The Coaching Behaviors Worth Reflecting On
Not sure what to examine? Start with these high-impact areas:
Your Communication Patterns
Instruction-to-question ratio
Average length of your explanations
Tone during errors vs success
Clarity of language (did players understand you?)
Your Physical Presence
Where you positioned yourself
Your body language during player mistakes
Eye contact patterns (who did you look at most?)
Energy level throughout the session
Your Decision-Making
When you stopped play vs let it run
How you adapted (or didn't) when something wasn't working
What triggered your interventions
Your Relationships
Which players did you interact with most/least?
How did you respond to the challenging personality?

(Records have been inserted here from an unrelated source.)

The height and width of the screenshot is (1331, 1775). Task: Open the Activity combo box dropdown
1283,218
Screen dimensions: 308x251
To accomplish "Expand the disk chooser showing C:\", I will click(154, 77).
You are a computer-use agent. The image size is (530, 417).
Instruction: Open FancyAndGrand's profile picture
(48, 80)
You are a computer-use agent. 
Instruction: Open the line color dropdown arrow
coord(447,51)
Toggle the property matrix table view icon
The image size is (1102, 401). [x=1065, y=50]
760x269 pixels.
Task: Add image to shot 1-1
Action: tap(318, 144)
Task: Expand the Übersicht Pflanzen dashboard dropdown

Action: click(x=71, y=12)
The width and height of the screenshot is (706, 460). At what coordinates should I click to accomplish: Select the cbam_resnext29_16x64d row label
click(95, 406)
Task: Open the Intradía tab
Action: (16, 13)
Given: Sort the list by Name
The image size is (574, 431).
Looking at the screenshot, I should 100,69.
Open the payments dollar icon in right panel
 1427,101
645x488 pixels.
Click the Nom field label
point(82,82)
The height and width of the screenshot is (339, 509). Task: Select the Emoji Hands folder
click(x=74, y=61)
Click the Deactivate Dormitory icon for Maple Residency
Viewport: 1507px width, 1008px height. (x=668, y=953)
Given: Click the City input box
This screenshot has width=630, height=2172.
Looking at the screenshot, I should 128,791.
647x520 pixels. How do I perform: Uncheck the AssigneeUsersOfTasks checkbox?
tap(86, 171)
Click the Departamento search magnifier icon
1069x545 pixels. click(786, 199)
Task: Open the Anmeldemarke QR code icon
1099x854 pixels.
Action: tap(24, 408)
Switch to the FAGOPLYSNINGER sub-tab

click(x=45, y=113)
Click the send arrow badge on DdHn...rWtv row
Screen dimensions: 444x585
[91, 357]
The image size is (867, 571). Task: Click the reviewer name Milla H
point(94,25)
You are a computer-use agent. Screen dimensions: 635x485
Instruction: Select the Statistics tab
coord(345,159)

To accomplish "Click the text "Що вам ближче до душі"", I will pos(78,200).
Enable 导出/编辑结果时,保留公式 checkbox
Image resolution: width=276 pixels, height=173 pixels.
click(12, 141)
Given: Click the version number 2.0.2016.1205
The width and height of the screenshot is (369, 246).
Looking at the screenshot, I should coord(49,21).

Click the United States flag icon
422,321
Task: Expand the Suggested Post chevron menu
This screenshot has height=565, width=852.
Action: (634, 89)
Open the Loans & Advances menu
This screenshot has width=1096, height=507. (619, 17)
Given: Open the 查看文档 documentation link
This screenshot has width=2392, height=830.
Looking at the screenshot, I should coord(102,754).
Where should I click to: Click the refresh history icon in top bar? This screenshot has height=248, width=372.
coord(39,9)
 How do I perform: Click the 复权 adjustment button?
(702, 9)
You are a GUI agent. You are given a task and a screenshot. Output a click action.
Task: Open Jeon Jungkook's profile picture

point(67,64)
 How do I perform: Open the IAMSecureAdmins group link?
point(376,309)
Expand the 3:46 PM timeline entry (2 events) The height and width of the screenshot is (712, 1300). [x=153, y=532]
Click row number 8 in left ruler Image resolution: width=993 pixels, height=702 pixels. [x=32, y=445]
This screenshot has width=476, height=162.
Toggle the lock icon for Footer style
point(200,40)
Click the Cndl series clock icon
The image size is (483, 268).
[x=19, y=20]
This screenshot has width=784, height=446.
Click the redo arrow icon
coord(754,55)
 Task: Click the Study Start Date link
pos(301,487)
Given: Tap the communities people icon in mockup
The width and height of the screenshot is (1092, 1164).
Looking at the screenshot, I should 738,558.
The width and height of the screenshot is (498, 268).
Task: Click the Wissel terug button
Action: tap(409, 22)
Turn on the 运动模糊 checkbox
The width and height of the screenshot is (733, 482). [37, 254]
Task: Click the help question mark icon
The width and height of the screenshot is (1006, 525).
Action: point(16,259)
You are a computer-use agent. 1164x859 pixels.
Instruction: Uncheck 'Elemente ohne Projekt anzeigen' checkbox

Did you build anyone up? Did you inadvertently tear anyone down?
Your Impact
What did players actually learn?
How engaged were they throughout?
What will they remember tomorrow?
The session plan tells you what you taught. Reflection tells you what they learned. Those are rarely the same thing.
Real Coach Example: From Unconscious to Conscious
The Problem: Mark, an FA Level 2 coach, felt like his U14 sessions lacked energy. Players seemed disengaged. He blamed motivation.
The Reflection: After two weeks of journaling, Mark noticed a pattern:
"I spend the first 10 minutes of every session explaining. Players stand still, listening. By the time we start, half of them have mentally checked out."
The Insight: His problem wasn't player motivation. It was his delivery. He was coaching how HE preferred to learn (listening, analyzing) not how THEY learned (doing, experiencing).
The Action: Mark flipped his approach:
Arrive with a single sentence explaining the session focus
Start the activity within 60 seconds
Coach through questions while they play
Use brief pauses to highlight key moments
The Result: Engagement transformed. Not because he planned better sessions. Because he delivered them better.
This is the power of reflective practice.
The Uncomfortable Truth
Most coaches spend their entire career delivering sessions at 60% of their potential.
Not because they lack knowledge. Not because they don't care.
Because they never developed the skill of examining their practice.
They coach the same way they did five years ago. Same habits. Same blind spots. Same limitations.
Meanwhile, the elite coaches – the ones who develop international players, win at the highest levels – obsess over their coaching process.
They watch video of themselves. They seek feedback. They experiment. They reflect.
They know that coaching mastery isn't a destination. It's a practice. And practice requires awareness.
Your Development Starts Today
The gap between your potential and your performance isn't ability.
It's awareness.
And awareness starts with three questions after your next session:
What did I intend to happen?
What actually happened?
What does that tell me about my coaching?
Write down your answers. Not mentally – physically write them.
That's it. That's the start.
Because you can't change what you can't see.
And once you start seeing clearly – your coaching will never be the same.
Reflection Questions for This Article
What's one coaching habit you've never questioned until now?
When was the last time you genuinely examined your coaching behavior, not just your session plan?
What would your players say about your coaching if you asked them?
What are you afraid you might discover if you reflected honestly?
What would change if you committed to 5 minutes of reflection after every session for the next month?